Book Tragedy and Trauma in the Plays of Christopher Marlowe

Download or read book Tragedy and Trauma in the Plays of Christopher Marlowe written by Mathew R. Martin and published by Routledge. This book was released on 2016-03-09 with total page 235 pages. Available in PDF, EPUB and Kindle. Book excerpt: Contending that criticism of Marlowe’s plays has been limited by humanist conceptions of tragedy, this book engages with trauma theory, especially psychoanalytic trauma theory, to offer a fresh critical perspective within which to make sense of the tension in Marlowe’s plays between the tragic and the traumatic. The author argues that tragedies are trauma narratives, narratives of wounding; however, in Marlowe’s plays, a traumatic aesthetics disrupts the closure that tragedy seeks to enact. Martin’s fresh reading of Massacre at Paris, which is often dismissed by critics as a bad tragedy, presents the play as deliberately breaking the conventions of the tragic genre in order to enact a traumatic aesthetics that pulls its audience into one of the early modern period’s most notorious collective traumatic events, the massacre of French Huguenots in Paris in 1572. The chapters on Marlowe’s six other plays similarly argue that throughout Marlowe’s drama tragedy is held in tension with-and disrupted by-the aesthetics of trauma.

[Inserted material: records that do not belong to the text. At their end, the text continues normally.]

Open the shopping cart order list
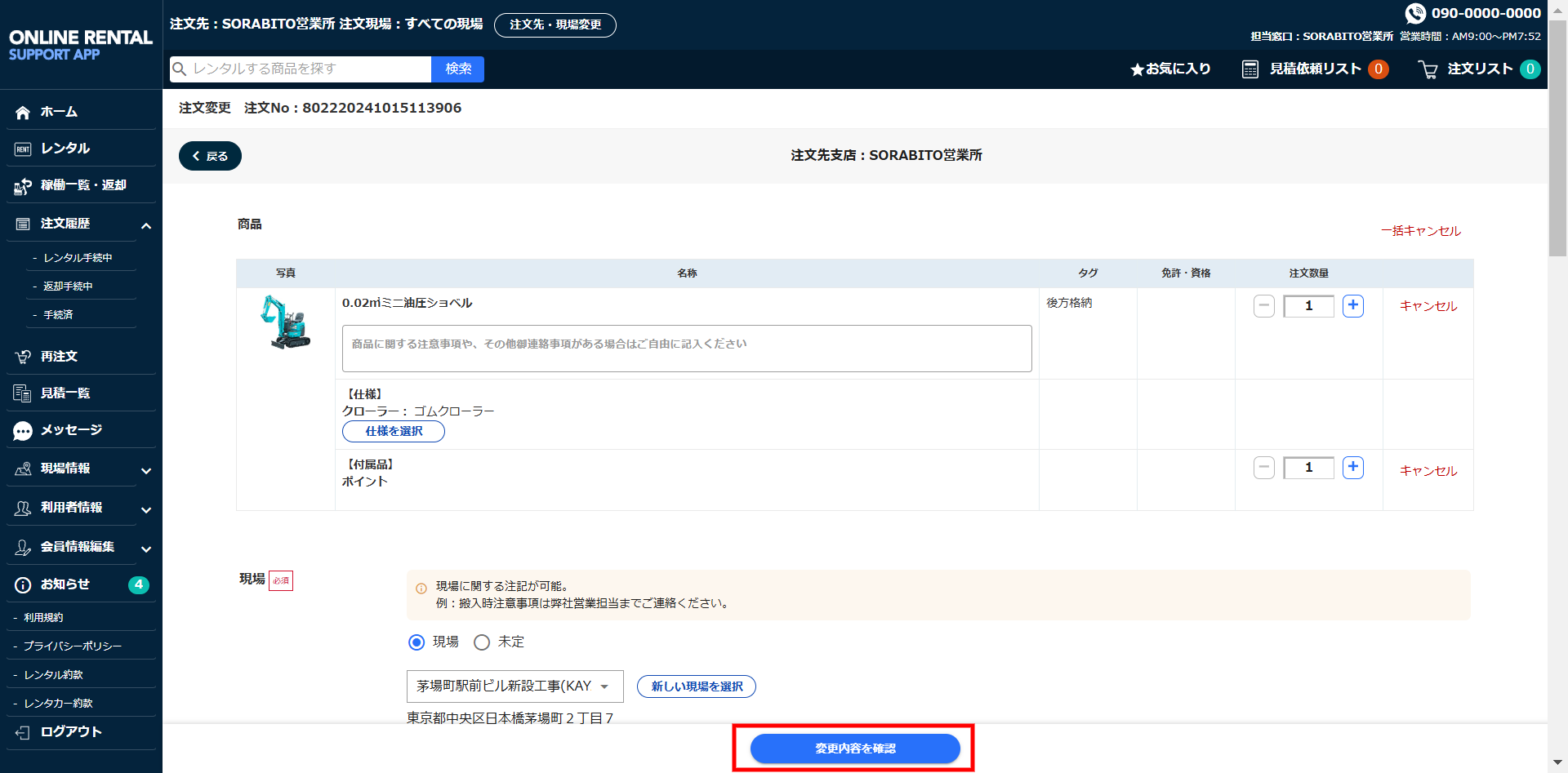 tap(1428, 69)
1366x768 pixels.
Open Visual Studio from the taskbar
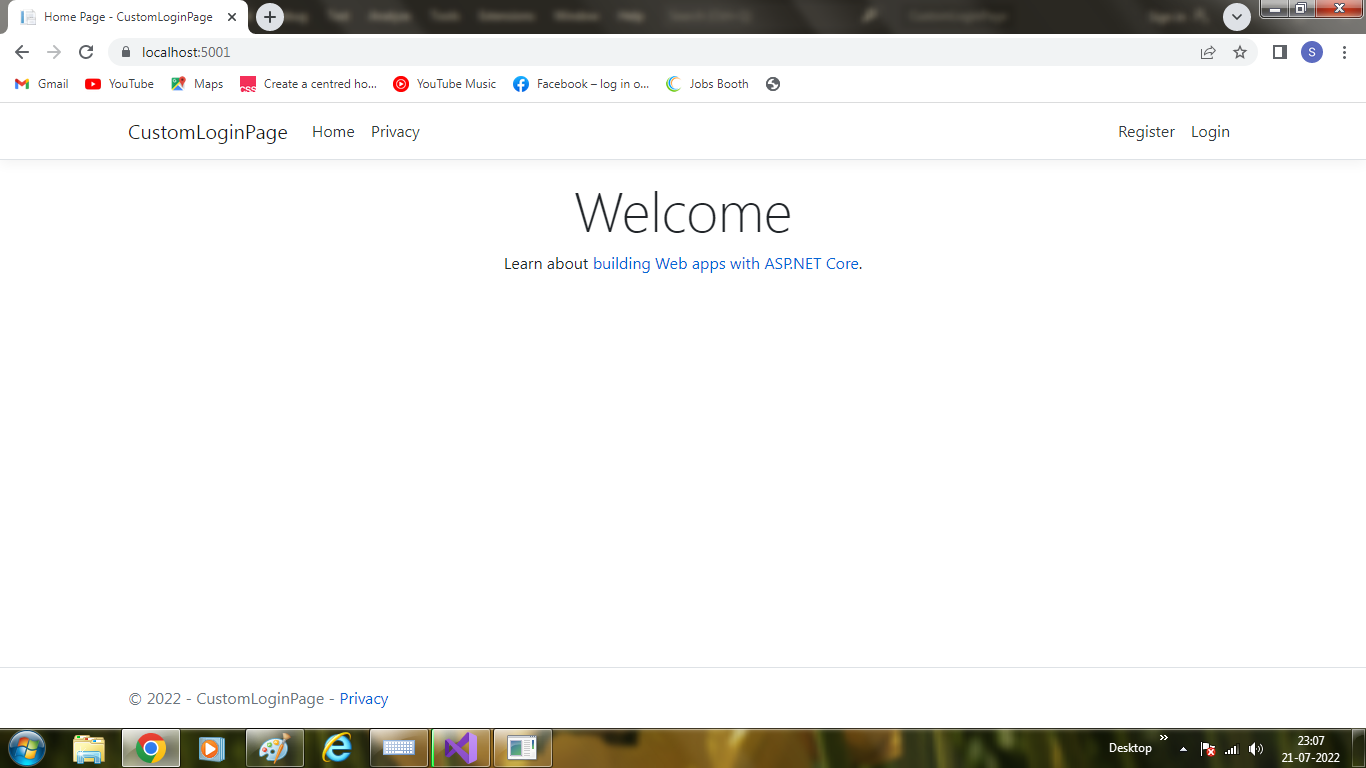coord(461,747)
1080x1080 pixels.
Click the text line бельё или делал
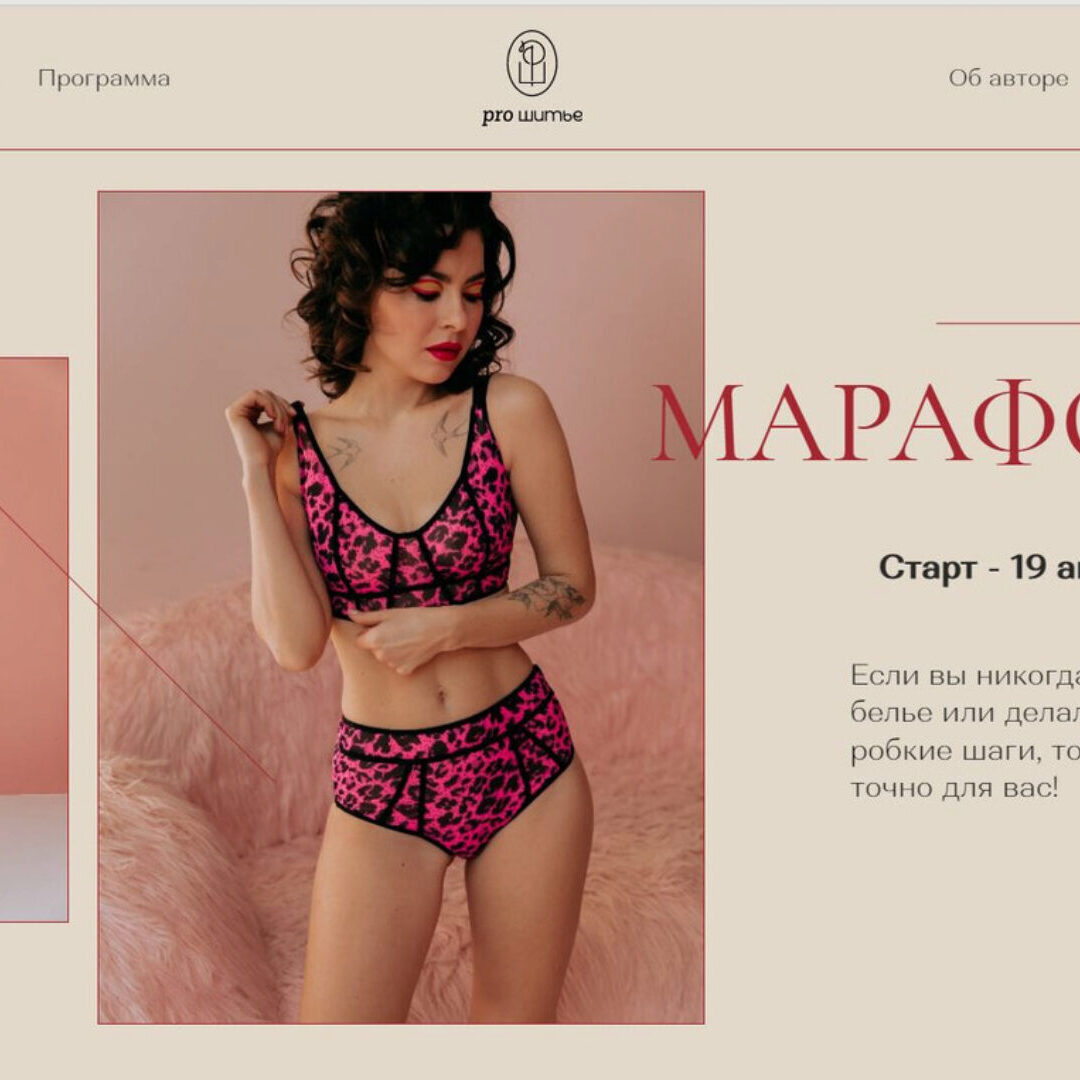[x=964, y=712]
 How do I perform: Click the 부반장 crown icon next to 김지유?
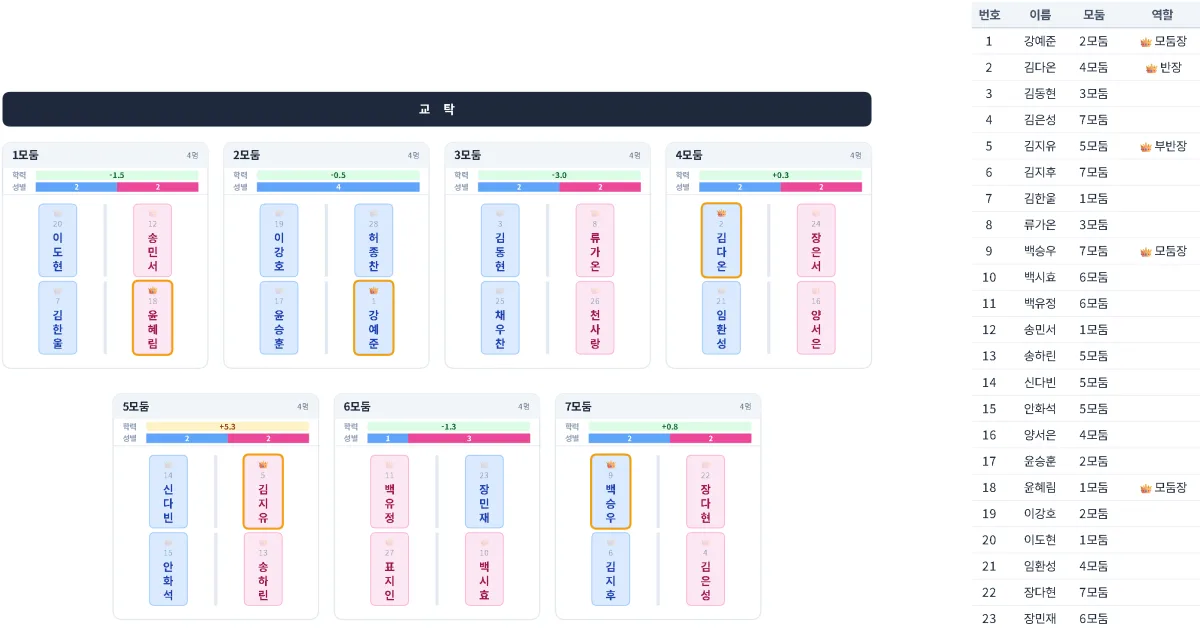pos(1145,146)
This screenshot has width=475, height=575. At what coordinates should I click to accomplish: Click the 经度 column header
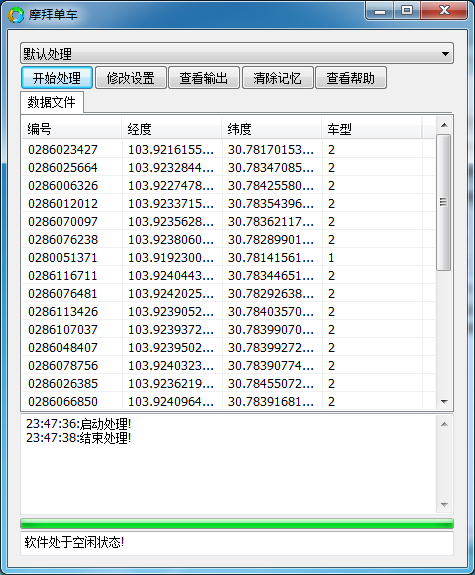(172, 129)
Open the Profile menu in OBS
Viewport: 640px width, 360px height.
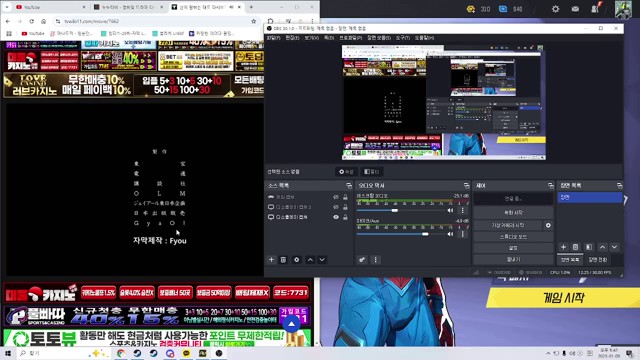[351, 38]
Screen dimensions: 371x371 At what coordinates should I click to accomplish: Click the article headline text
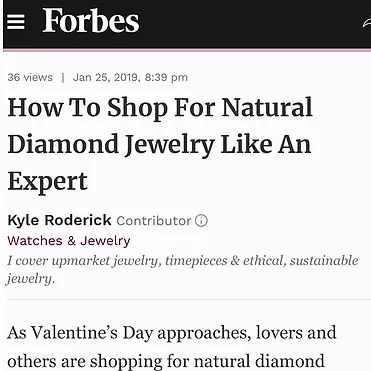click(160, 144)
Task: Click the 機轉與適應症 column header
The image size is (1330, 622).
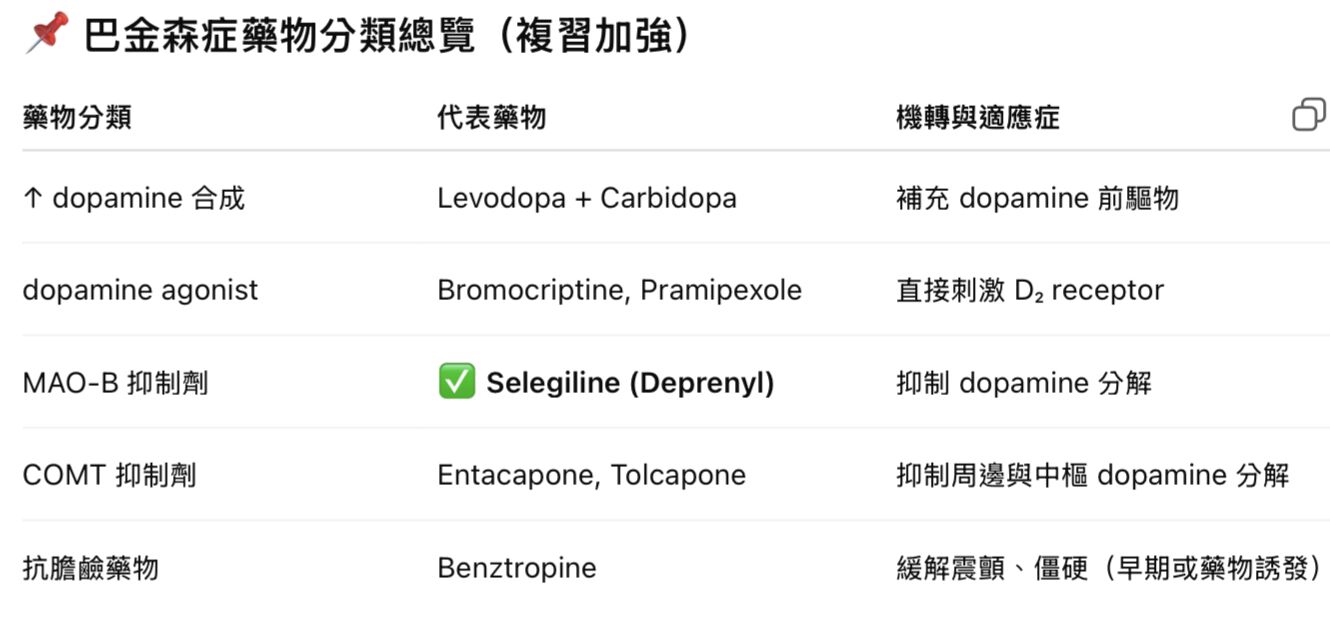Action: click(977, 118)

Book Imagining World Order

    Book Details:
  • Author : Chenxi Tang
  • Publisher : Cornell University Press
  • Release : 2018-12-15
  • ISBN : 150171693X
  • Pages : 356 pages

Download or read book Imagining World Order written by Chenxi Tang and published by Cornell University Press. This book was released on 2018-12-15 with total page 356 pages. Available in PDF, EPUB and Kindle. Book excerpt: In early modern Europe, international law emerged as a means of governing relations between rapidly consolidating sovereign states, purporting to establish a normative order for the perilous international world. However, it was intrinsically fragile and uncertain, for sovereign states had no acknowledged common authority that would create, change, apply, and enforce legal norms. In Imagining World Order, Chenxi Tang shows that international world order was as much a literary as a legal matter. To begin with, the poetic imagination contributed to the making of international law. As the discourse of international law coalesced, literary works from romances and tragedies to novels responded to its unfulfilled ambitions and inexorable failures, occasionally affirming it, often contesting it, always uncovering its problems and rehearsing imaginary solutions. Tang highlights the various modes in which literary texts—some highly canonical (Camões, Shakespeare, Corneille, Lohenstein, and Defoe, among many others), some largely forgotten yet worth rediscovering—engaged with legal thinking in the period from the sixteenth to the eighteenth century. In tracing such engagements, he offers a dual history of international law and European literature. As legal history, the book approaches the development of international law in this period—its so-called classical age—in terms of literary imagination. As literary history, Tang recounts how literature confronted the question of international world order and how, in the process, a set of literary forms common to major European languages (epic, tragedy, romance, novel) evolved.